> 1) SVN will not detect a corruption - with Git the sha1 hash will
> confirm that your source is unadulterated no matter who you pull it from.
>

Applies to situation where there is more than one repo where to pull. AFAIK
there isn't for Gambas.



> 2) With SVN, all your eggs are in one basket - Linus does not (or need
> to) back up the linux kernel because everyone has a copy.
>

Well, backups are something you have to do anyway. Unless everything
important in you computer is on the git repo. I don't think so.

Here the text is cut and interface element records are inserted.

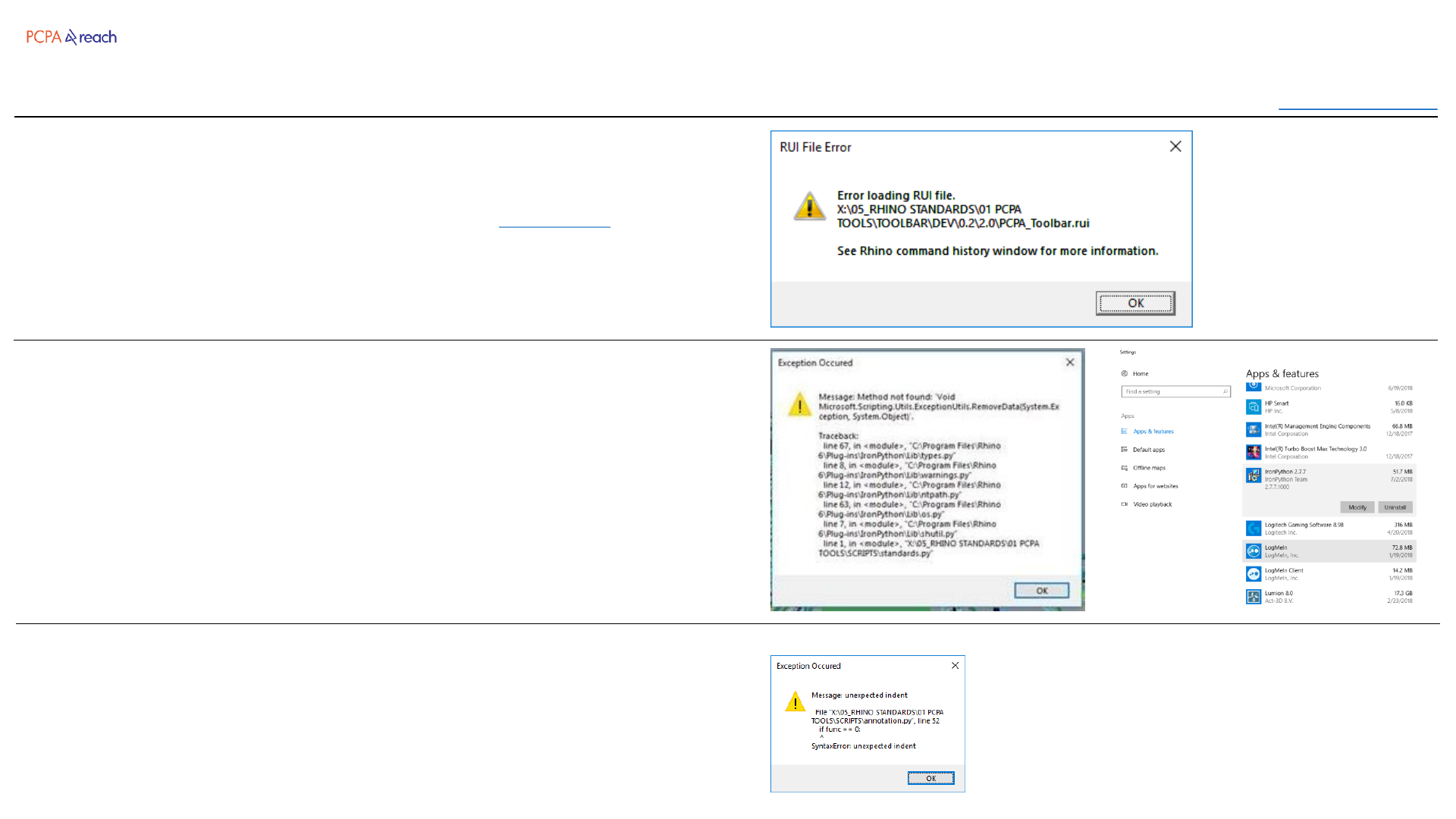Click the Logitech Gaming Software icon
1456x819 pixels.
(x=1254, y=529)
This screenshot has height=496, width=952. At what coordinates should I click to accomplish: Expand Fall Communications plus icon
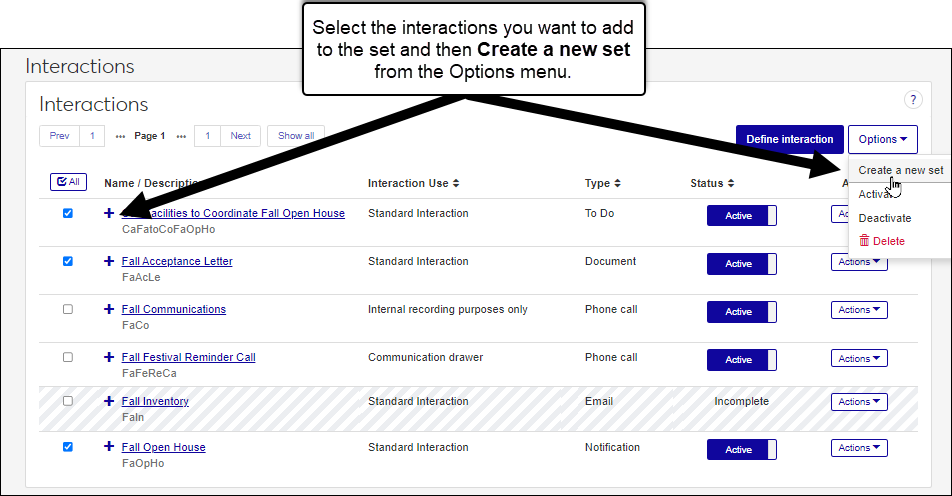[x=109, y=309]
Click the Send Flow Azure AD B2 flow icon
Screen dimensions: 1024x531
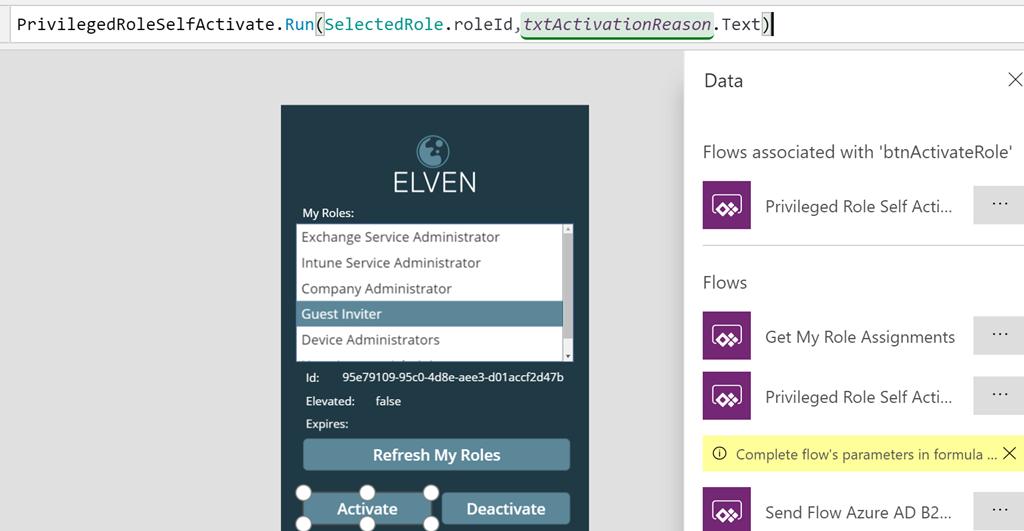(x=726, y=509)
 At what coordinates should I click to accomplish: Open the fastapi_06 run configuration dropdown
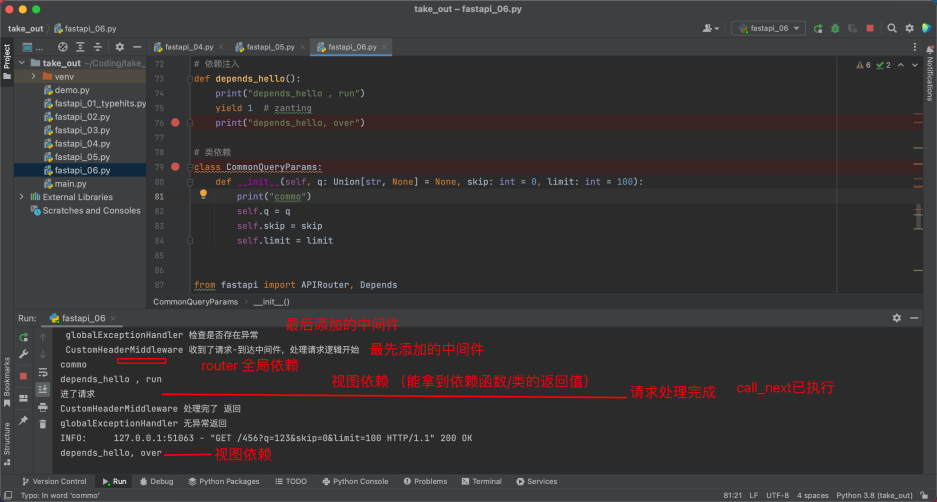click(x=768, y=29)
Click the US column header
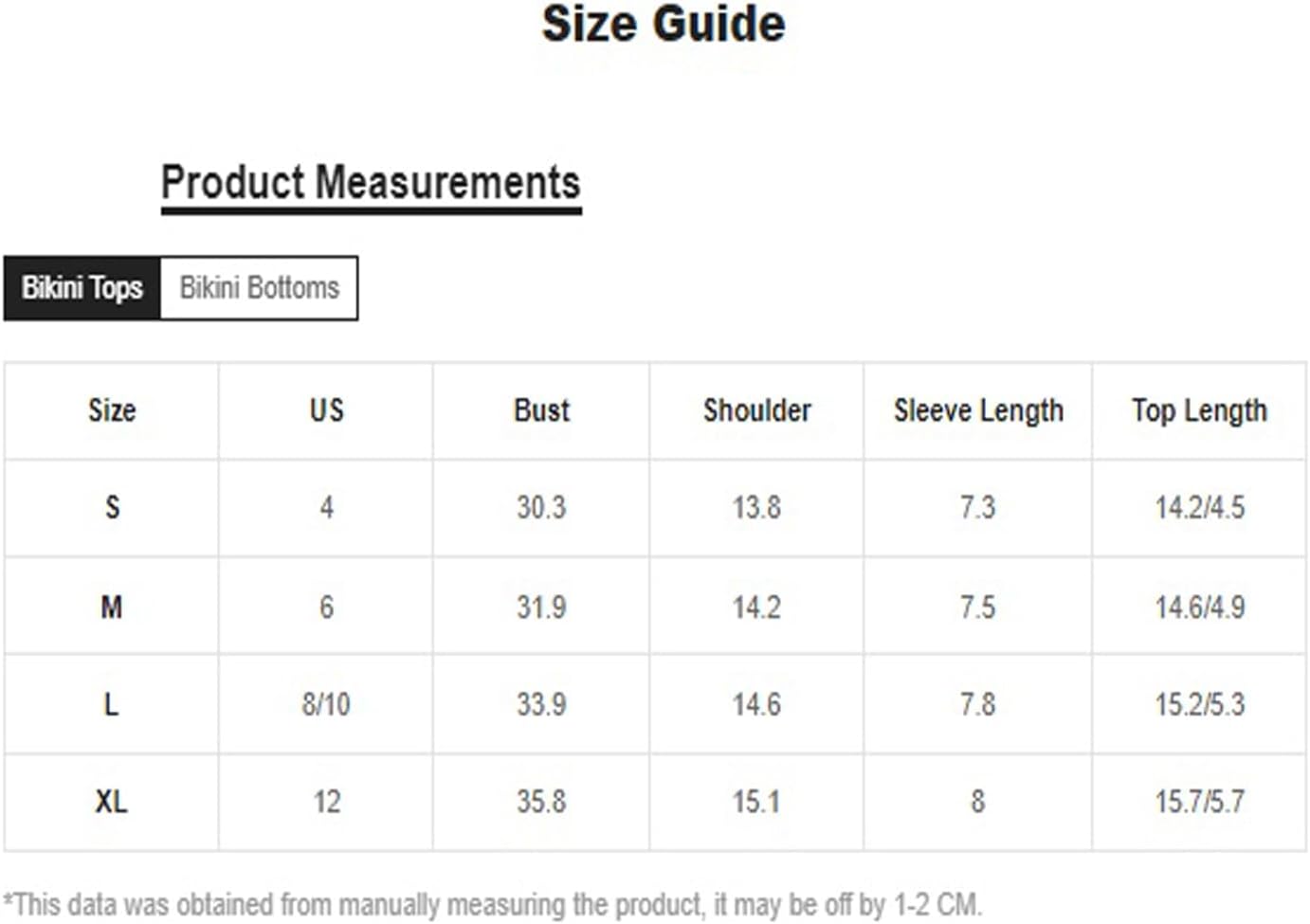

3) With Git branching and merging are really cheap and hence very fast -
> SVN fosters long periods of lone worker activity (during which there is
> no source code control) simply because merging is difficult and you do
> not want to commit half baked fixes because of the repercussions to
> other users by forcing more merges on them.
>

Maybe, I didn't get that far.



> 4) With Git you can work on the source without having a connection to
> the server and still remain protected by source control.
>

I didn't like how this source control was implemented, I find it extremely
clumsy.



> To me it works best through a good Gui client or when it is part of your
> IDE (I am used to Jetbrains).  But if you are a command-line junkie then
> fill your boots.
>

I'm OK with both. Maybe some nice GUI would hide the complexity and make
git great... sounds just quite a bit of work.